Eurogroup’s treatment of Cyprus is ‘eye-opener’ for Malta, Luxembourg - Pissarides
Nobel laureate and Cyprus economic policy head says precedent set by Cyprus' treatment by eurogroup means ‘Malta and Luxembourg should also assess benefits of bloc membership’
Nobel laureate for economics in 2010 and head of Cyprus economic council Christopher Pissarides has questioned whether his country should reconsider its membership in the euozone.
Speaking on BloombergTV, Pissarides said "we should sit down and think very carefully about the future of this country and whether it's better to be within the euro zone or without."
"We've seen that if you run into trouble you're not necessarily going to be rescued in a way that's most beneficial to your economy," he stressed.
Pissarides said the precedent set by the nation's treatment means other small nations such as Malta and Luxembourg should also assess the benefits of membership in the bloc. "The behavior of the eurogroup wasn't one that would give you the impression, if not convince you, that here was a single unit of 17 partners trying to do the best for their continent and their currency," he said. "It was more like: here is a little guy who has misbehaved, and we'll put him down."
Cyprus dodged a disorderly default and departure from the shared currency by agreeing last night to shrink its banking system in exchange for €10 billion in an emergency bailout.
The rescue package saw Cyprus bowing to creditor demands amid a European Central Bank threat to cut off emergency financing for the nation's banks as soon as today.

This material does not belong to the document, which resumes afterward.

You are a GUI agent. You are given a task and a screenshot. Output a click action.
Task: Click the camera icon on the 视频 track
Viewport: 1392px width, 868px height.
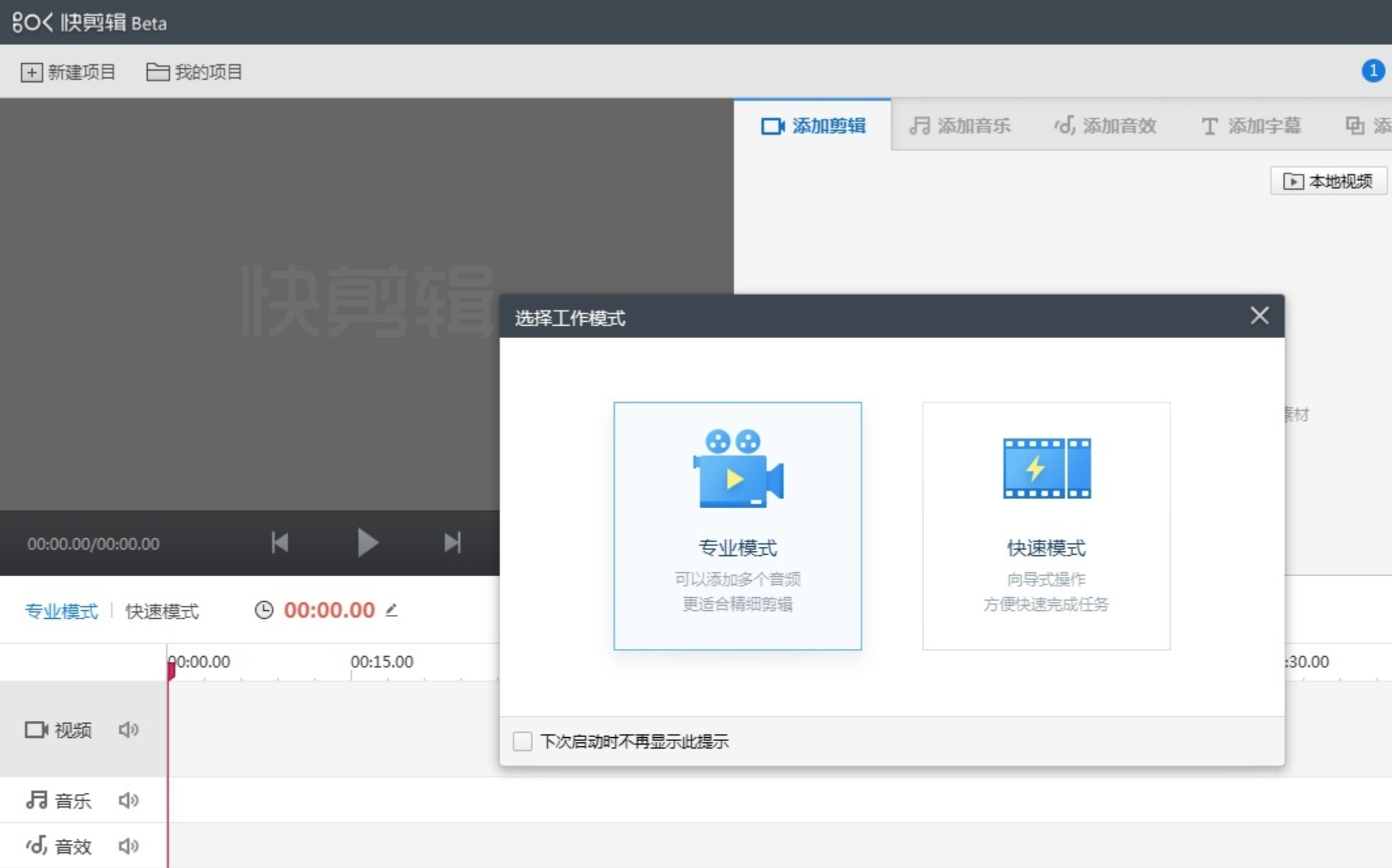(36, 729)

Cyprus rejected an initial accord when the parliament in Nicosia opposed a key plank to tax all bank accounts.
"An exit isn't something Cyprus should think about now, Pissarides said, adding that "going outside the euro zone means you have a government with no money issuing money - No one will have confidence in it."
Crisis trembles Malta?
Small EU countries are said to be "trembling at the prospect of what might be in store," the Guardian newspaper reports today.
Malta, Luxembourg and Cyprus are the three smallest countries in the EU and the eurozone. It The Guardian says that Cyprus's days as an offshore tax and banking haven are now numbered.

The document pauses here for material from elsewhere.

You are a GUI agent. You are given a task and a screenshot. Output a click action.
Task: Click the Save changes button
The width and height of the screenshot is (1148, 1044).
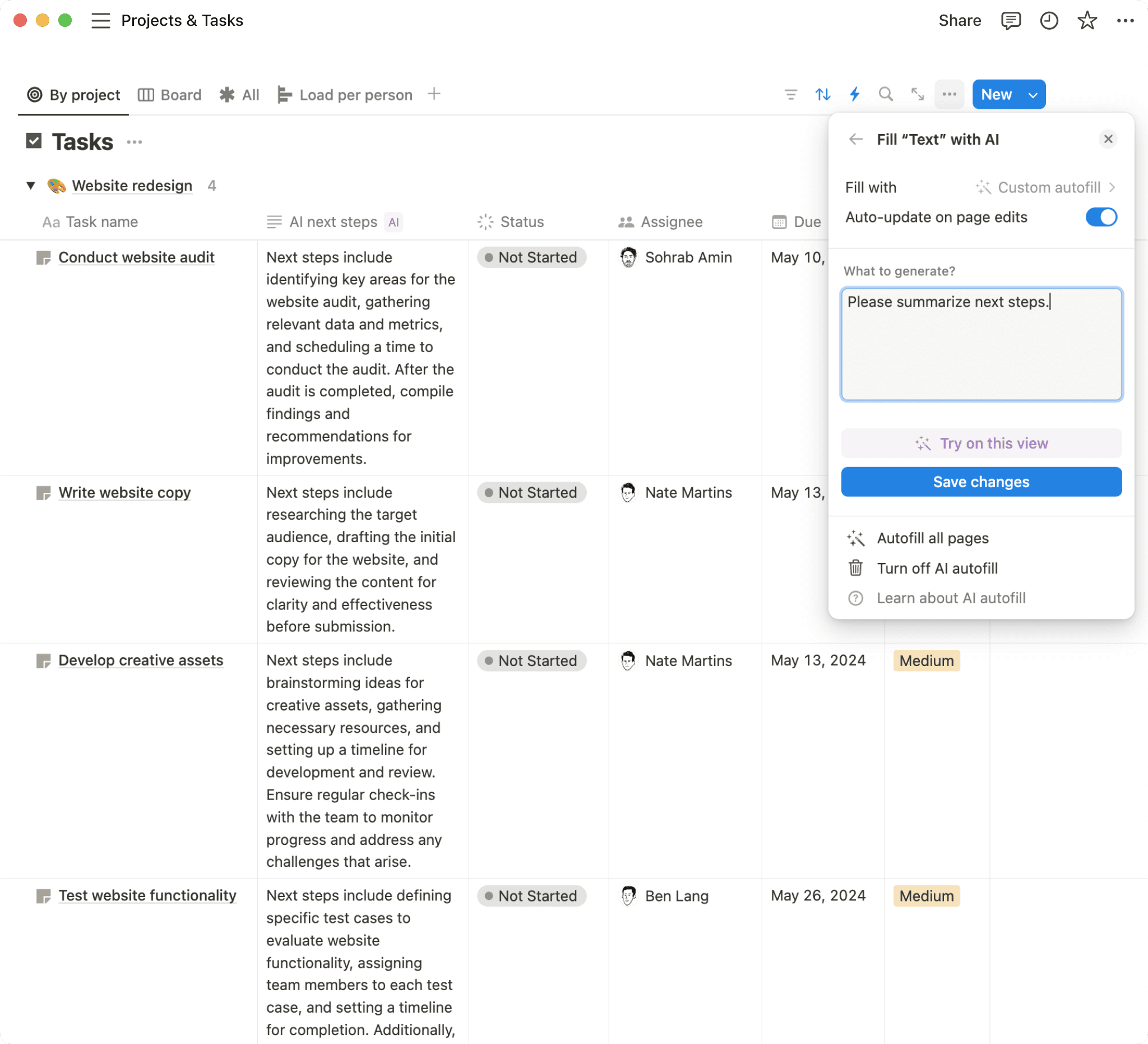tap(981, 482)
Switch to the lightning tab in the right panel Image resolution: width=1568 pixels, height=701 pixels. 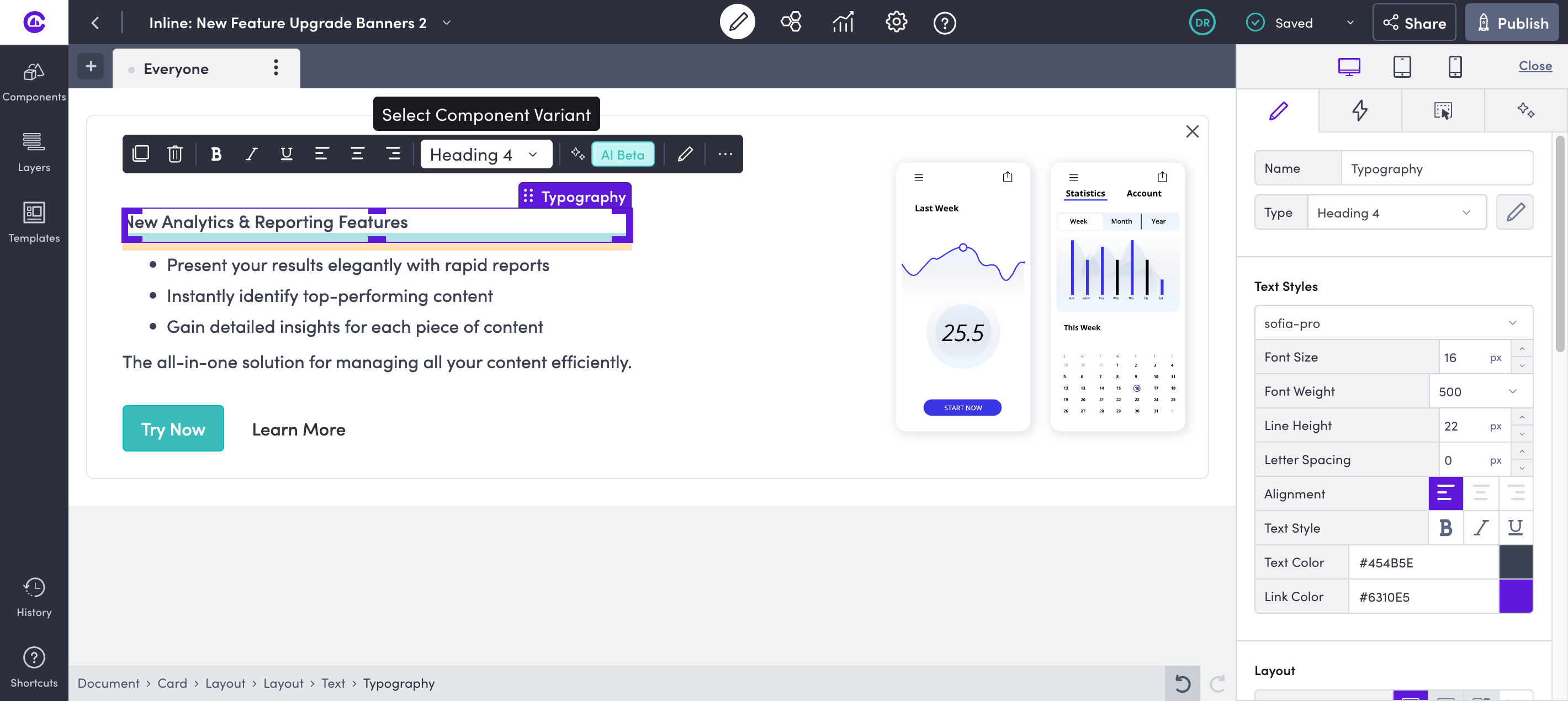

Realtive to its GDP, Malta's banking sector is even bigger.
Finance minister Edward Scicluna sat next to his German and Cypriot counterparts at the first Cyprus bailout meeting in Brussels 10 days ago and expressed himself as being extremely chastened by what he witnessed.
After experiencing Wolfgang Schäuble, the German finance minister, up close, he wrote an article in The Times, saying "God help Malta if it encounters similar problems in the eurozone."
Then there is Luxembourg, which along with Austria, is the eurozone's biggest champion of banking secrecy.
The wealthiest country in the EU and second smallest, Luxembourg's banking sector exceeds its GDP by a whopping factor of 23. The big difference, of course, is that these are not Luxembourg banks, but subsidiaries of the European and US banking giants, with Germany and France to the fore.
For the architects of the Cyprus bailout - the German government and the International Monetary Fund - there was no doubt that the central aim of the shock therapy was to bring down an oversized banking sector that was failing. That applied especially to the Bank of Cyprus, the island's biggest and Laiki, the number two. The latter was essentially insolvent, surviving on a liquidity lifeline from the European Central Bank.
Christine Lagarde of the IMF wanted both banks, representing half of the Cypriot banking sector, closed down. In the end Laiki is being closed down with its bond and shareholders facing huge losses and €4.2bn (£3.6bn) in deposits looking lost. Bank of Cyprus will become a shadow of its former self, deposits frozen pending restructuring and downsizing and wealthy depositors facing losses probably of 30-40%.
A "casino economy", said the French government. "A dysfunctional business model," said the Germans of the Cypriot economy. With a banking sector seven times Cypriot gross domestic product, Lagarde insisted this was unsustainable and that it would be more than halved to around three times GDP by 2018.
In a time of embryonic eurozone bank supervision, with the European Central Bank being made the supervisory authority for all eurozone banks, the statements from Berlin and Lagarde bore the hallmark of a new policy aimed at taming financial services and getting bloated banking sectors under tight control.